Back to sharing my thoughts. There were a lot of things in that book I could relate to, really well. Mostly, it was Frankl's way of describing what freedom felt like, how he didn't quite know what to do with it. Frankl emphasizes quite a bit how when put under extreme conditions of suffering, in order to survive, one must pick a reason for surviving, something to live for, something to live towards. I can relate to that, totally. For me, that reason was coming back home, for five years during which my crazy witch of a mother had my passport on lockdown and forbade all contact to my friends and relatives here in Europe. So you pick a why, and then the how becomes a little more bearable, Frankl states. True that, true that. I don't know if I'd survive half the things I've seen, had I not lived for coming back here. While enduring, one finds that suddenly, how one goes about doing things, differentiating between right and wrong becomes the last resort. A flight into a noble heroism, if you will. Once one is released, Frankl goes on to say, freedom can become a problem and pose many a challenge: for if, after enduring so much for so long, those survivors are met with indifference or disappointed by finding what they fought for exists no longer, they become a serious challenge for their respective therapists. And that's pretty much were he leaves it, for those who endured for nothing, so to say, life pretty much sucks.
Yeah. Sure.
It's not a bad book, it's quite an important piece of literature - both from a historic as well as from a psychological point of view. If I may abuse the English title though: where is the meaning for those who fall through the cracks? 'cause, seriously, I would like to know. I picked a new why, 'cause the how wasn't all that awesome here either, at first anyway. I can't tell if it's getting better 'cause I'm still all caught up, attacking the attacking things back. And though I do, always, attempt to pick the high road, I am not seeing how it pays off. I'm not.

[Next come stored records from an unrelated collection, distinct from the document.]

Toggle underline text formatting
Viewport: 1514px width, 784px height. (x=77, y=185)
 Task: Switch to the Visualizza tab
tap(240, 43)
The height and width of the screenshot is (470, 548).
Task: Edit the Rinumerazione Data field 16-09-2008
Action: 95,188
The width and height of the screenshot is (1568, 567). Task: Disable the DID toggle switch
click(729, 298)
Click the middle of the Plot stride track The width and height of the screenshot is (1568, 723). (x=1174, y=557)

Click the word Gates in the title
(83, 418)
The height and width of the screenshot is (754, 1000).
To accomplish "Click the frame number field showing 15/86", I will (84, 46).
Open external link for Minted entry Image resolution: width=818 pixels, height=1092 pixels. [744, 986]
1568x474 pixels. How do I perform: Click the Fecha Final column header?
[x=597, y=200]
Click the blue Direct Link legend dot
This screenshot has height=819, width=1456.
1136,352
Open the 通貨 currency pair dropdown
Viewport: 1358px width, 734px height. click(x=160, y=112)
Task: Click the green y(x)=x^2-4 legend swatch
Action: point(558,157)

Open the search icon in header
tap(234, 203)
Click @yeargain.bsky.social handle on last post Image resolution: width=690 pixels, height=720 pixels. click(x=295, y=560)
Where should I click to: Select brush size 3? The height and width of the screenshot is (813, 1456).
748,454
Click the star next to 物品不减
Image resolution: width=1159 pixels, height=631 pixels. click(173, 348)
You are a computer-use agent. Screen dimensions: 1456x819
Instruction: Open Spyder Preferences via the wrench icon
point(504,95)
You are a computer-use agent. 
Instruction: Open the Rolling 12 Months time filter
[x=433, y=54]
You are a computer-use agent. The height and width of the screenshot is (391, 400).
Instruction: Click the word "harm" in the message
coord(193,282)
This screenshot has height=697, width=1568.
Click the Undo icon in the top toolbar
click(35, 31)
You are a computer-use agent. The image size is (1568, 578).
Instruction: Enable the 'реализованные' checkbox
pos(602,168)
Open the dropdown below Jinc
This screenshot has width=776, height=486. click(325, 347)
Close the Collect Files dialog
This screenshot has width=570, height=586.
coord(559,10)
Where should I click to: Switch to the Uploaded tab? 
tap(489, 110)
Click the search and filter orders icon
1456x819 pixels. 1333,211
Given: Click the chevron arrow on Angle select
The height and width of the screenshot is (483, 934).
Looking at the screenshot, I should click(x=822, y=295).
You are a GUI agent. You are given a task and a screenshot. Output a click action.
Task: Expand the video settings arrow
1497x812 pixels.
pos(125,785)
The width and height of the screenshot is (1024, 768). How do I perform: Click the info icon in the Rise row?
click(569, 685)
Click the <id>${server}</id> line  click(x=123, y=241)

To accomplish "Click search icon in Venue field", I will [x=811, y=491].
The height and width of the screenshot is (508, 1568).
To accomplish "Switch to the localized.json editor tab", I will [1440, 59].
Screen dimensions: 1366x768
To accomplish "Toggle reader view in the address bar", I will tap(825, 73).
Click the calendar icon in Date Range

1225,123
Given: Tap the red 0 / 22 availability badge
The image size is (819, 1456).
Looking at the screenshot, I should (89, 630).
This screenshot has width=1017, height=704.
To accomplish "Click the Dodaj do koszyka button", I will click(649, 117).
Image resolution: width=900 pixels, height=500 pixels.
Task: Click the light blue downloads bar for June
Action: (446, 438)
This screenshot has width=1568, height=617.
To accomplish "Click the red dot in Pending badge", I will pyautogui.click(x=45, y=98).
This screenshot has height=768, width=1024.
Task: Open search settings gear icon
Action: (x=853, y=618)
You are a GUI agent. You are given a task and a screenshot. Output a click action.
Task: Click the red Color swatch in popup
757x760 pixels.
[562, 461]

Here's what I've learned, here's what I have known for so long, I can't even put a date on it: everyone is expendable. It's sad. You do miss people. But the sad thing is, even those who you thought you could never take another breath without, even without them you can make do. It ain't much more than making do, though. You find new people, new interests. But there's always the knowledge that they are expendable. Knowing that, you live differently. You love differently. And the thing is: all the therapy in the world can't make you forget that. And none of the pills, either.
So: where is the meaning? I do think there is a limit to "despite everything". I mean, there's not much more life can bring that I ain't seen already, feeling-wise. Like Frankl says, we can endure basically anything, one can't even imagine the things that can be endured as long as there is a reason. And I have said yes despite everything, many a time. I think of my new borrowed why, my dog. I watched Hachiko recently, a sad Richard Gere movie that had me bawling my eyes out for a straight half hour, about a dog that waits on his deceased owner for ten years. (True story.) (I love saying "True Story.") I do think even my dog would be fine without me though. That's why I call him my borrowed why. No worries though, I'm big on the responisbility. I ain't going nowhere, I'd just like to know why to stay.